Task requirements
Retype the line where "647x340 pixels. How" appears and each line that follows it down to the last line of the records below. Leave the pictures out.

Provided records

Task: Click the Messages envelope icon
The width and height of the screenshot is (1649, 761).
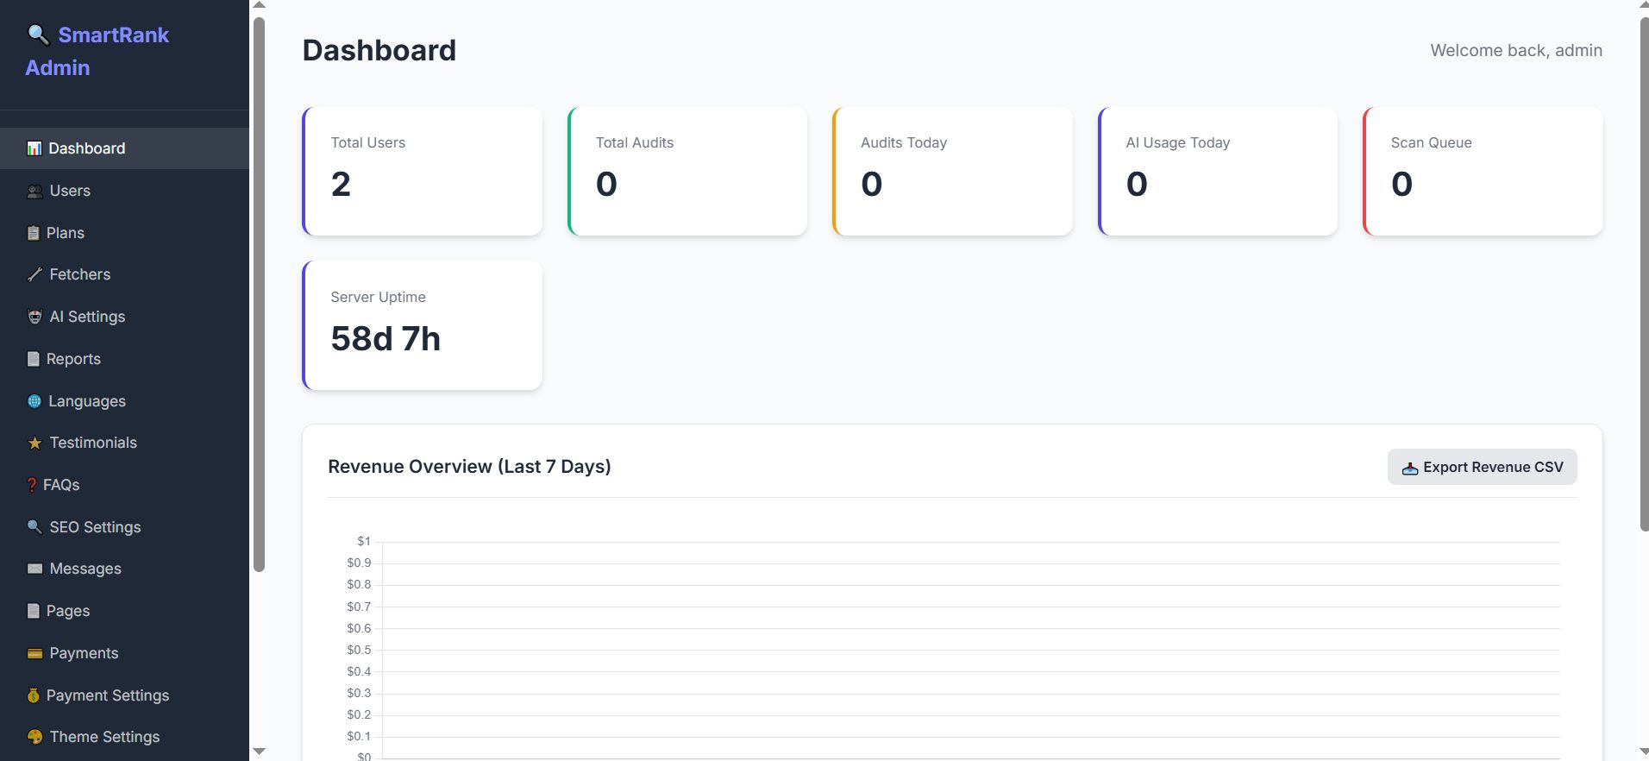Action: click(34, 569)

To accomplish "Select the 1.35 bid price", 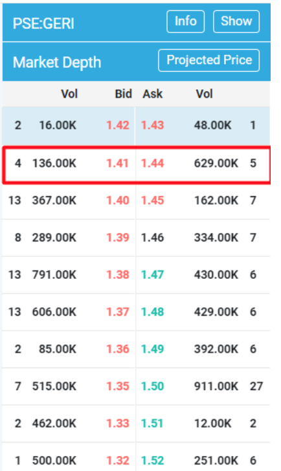I will tap(118, 386).
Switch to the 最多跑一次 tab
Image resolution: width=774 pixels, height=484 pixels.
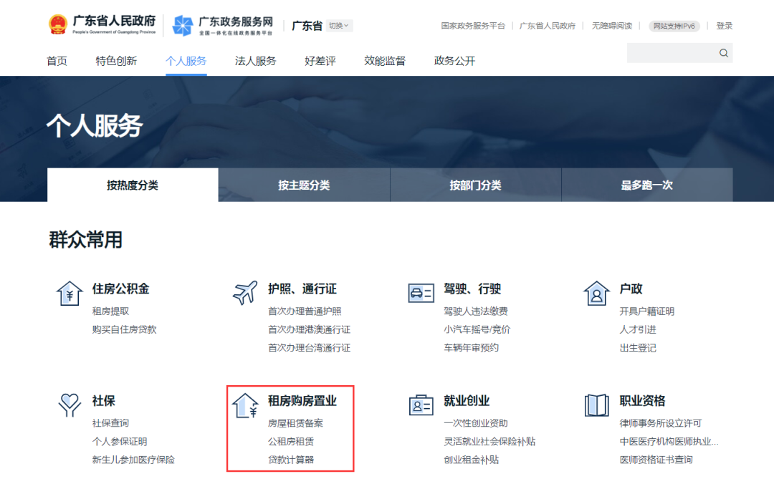tap(646, 184)
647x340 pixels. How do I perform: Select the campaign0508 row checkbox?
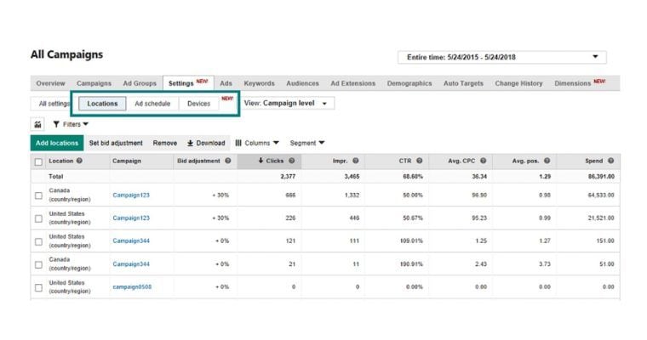click(38, 287)
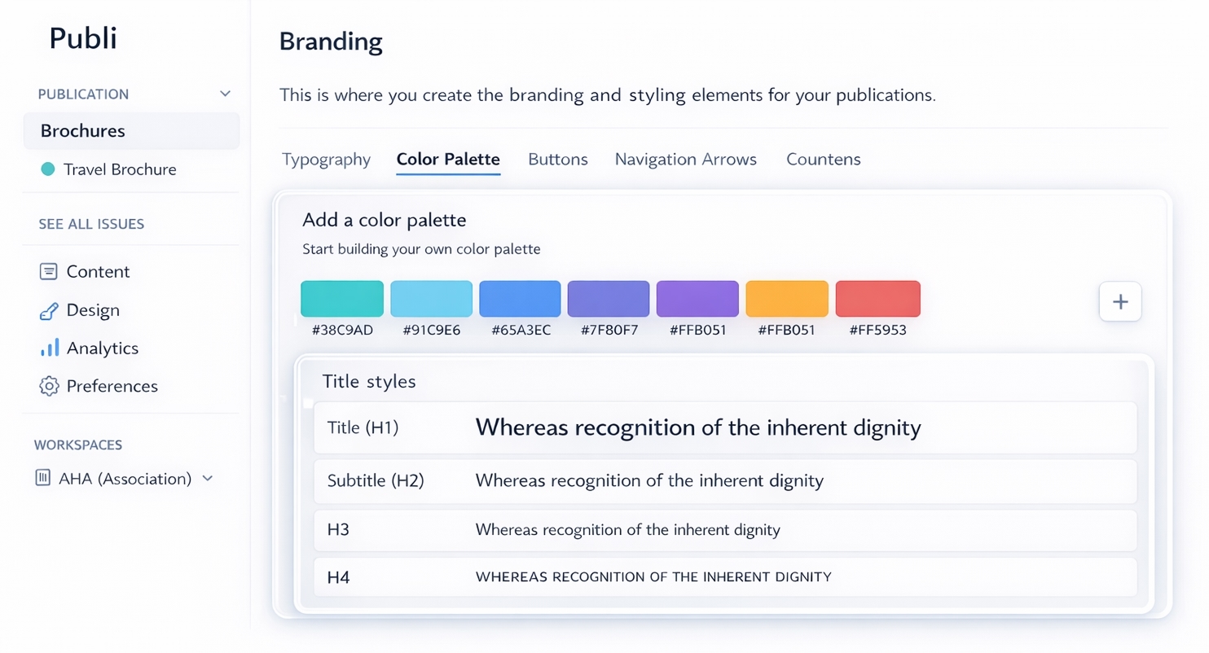This screenshot has height=653, width=1209.
Task: Expand the AHA (Association) workspace dropdown
Action: tap(208, 479)
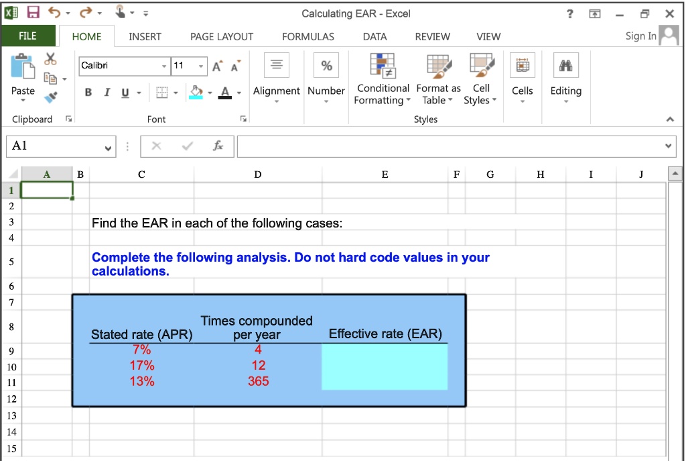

Solution to the problem
647x340 pixels. How do I perform: Select the campaign0508 row checkbox?
click(38, 287)
This screenshot has height=653, width=1209.
Task: Expand the AHA (Association) workspace dropdown
Action: tap(208, 479)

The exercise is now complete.